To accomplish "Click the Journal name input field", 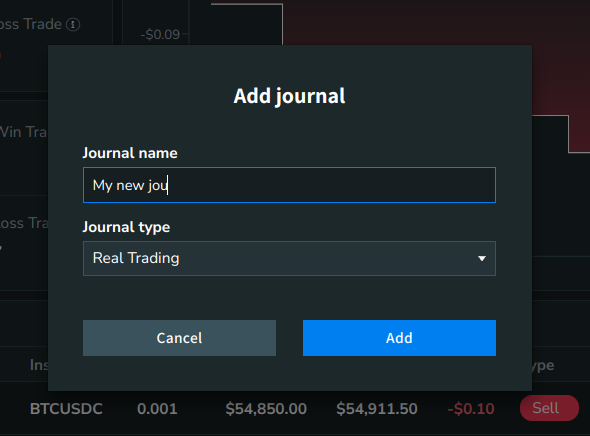I will coord(289,185).
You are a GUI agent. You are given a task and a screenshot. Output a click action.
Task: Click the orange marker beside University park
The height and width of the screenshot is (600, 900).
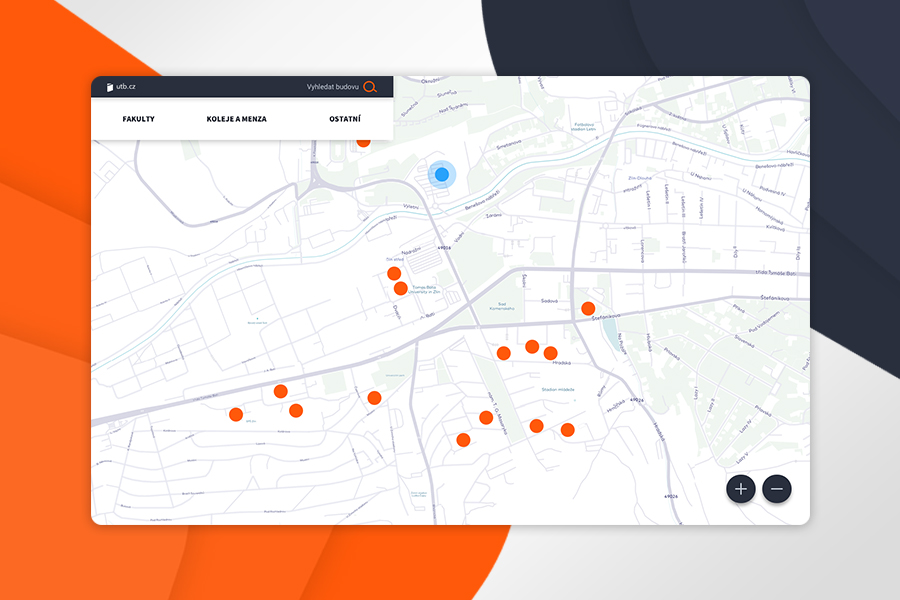[374, 398]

> **Instructions to follow**
Copy exactly, with no pictures, the lines from the line containing "Task: Click the" through the last line of the records above.

> **Task response**
Task: Click the orange marker beside University park
The height and width of the screenshot is (600, 900).
[374, 398]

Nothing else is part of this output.